• **EXTRAIT DU DOCUMENT**:
↓

Une nouvelle tempête judiciaire se profile au Sénégal. Tout est parti d’un rapport accablant de la Cour des comptes portant sur la gestion des finances publiques entre 2019 et mars 2024. Le document a conduit à une saisine officielle du ministre de la Justice, Ousmane Diagne, par le premier président de la Cour, Mamadou Faye, recommandant l’ouverture d’enquêtes pénales.

Le dossier, transmis au Parquet général puis confié au Parquet financier, a été placé entre les mains de la Division des investigations criminelles (Dic). Cette dernière s’attaque désormais à un vaste réseau de comptes bancaires “hors budget”, dont l’existence pourrait révéler des pratiques financières opaques.

63 comptes bancaires hors contrôle de l’État
Selon des informations obtenues par L’Observateur, les enquêteurs se concentrent actuellement sur 63 comptes bancaires ouverts en marge du cadre légal, répartis entre une vingtaine de banques locales et internationales. Ces comptes non autorisés échappaient à toute traçabilité budgétaire.

Parmi les opérations recensées : appuis budgétaires, financement de la relance économique, gestion de fonds Covid ou encore rachat de créances. Certains comptes n’avaient même aucun objet clairement défini. À la Banque atlantique du Sénégal, six comptes ont été identifiés. La BGFI Bank en héberge huit, liés à l’entité « EPAS/État du Sénégal ». La Banque islamique du Sénégal (BIS) en détient au moins quatre.

↑

• **EXERCICES**:
- A) Dans l'article sur les comptes hors budget au Sénégal, quelles opérations figurent parmi celles recensées ? Citez-les toutes.
- B) Poursuivez l'article sur les comptes hors budget au Sénégal à la suite de sa dernière phrase.

• **LIGNES DE DONNÉES**:
↓

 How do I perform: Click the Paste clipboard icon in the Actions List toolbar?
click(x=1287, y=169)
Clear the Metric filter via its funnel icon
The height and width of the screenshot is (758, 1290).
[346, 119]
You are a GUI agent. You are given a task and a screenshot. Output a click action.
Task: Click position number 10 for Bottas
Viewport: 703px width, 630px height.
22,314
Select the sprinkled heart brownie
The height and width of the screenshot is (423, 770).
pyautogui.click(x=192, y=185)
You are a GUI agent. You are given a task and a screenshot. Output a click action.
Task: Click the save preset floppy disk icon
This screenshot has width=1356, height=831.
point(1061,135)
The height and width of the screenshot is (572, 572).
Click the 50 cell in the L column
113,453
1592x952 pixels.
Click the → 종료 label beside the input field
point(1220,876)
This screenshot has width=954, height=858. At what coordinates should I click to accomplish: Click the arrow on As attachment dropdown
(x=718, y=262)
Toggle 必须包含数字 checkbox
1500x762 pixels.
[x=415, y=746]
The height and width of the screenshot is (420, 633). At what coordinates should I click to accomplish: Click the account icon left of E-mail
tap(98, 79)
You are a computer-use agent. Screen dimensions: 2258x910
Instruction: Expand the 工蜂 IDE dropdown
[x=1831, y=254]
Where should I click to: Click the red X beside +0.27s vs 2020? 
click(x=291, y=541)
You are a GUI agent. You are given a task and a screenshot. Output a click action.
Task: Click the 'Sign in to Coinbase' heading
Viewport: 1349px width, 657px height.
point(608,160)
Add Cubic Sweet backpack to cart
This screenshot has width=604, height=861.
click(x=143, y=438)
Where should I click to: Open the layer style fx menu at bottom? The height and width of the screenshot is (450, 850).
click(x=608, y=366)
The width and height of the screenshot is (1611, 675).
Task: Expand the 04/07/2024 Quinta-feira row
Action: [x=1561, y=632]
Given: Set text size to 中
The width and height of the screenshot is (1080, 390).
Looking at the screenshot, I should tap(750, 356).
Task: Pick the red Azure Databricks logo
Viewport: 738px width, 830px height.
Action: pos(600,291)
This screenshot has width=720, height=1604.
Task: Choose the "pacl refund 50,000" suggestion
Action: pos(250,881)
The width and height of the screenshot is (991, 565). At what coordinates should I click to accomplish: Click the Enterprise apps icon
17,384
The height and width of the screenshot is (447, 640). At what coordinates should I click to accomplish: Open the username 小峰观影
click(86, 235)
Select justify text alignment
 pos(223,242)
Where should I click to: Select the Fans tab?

↑

• **RÉPONSES**:
- A)
- appuis budgétaires
- financement de la relance économique
- gestion de fonds Covid
- rachat de créances

- B)
Les premières auditions démarrent
La première personnalité à être entendue par la Dic est Aminata Faye Seck, directrice générale de la Banque islamique du Sénégal. Cette audition ouvre le bal d’un long cycle d’interrogatoires. Tous les dirigeants des banques concernées seront amenés à expliquer les flux opérés via ces comptes occultes.

Un système bancaire sous pression
La liste des établissements financiers impliqués est longue : BASN, BDK, BGFI, BICIS, BIS, BNDE, BOA, Bridge Bank, BRM, BSIC, CBAO, Crédit du Sénégal, Coris Bank, Ecobank, FBNBank, LBO, NSIA, Orabank, SGS et UBA. Une telle dispersion des comptes laisse entrevoir une stratégie de fragmentation des flux, potentiellement destinée à brouiller les pistes.

Les enquêteurs devront désormais reconstituer, pièce par pièce, ce puzzle financier. Une tâche délicate, avec en toile de fond la possibilité de malversations, de détournements de fonds publics ou de financements occultes.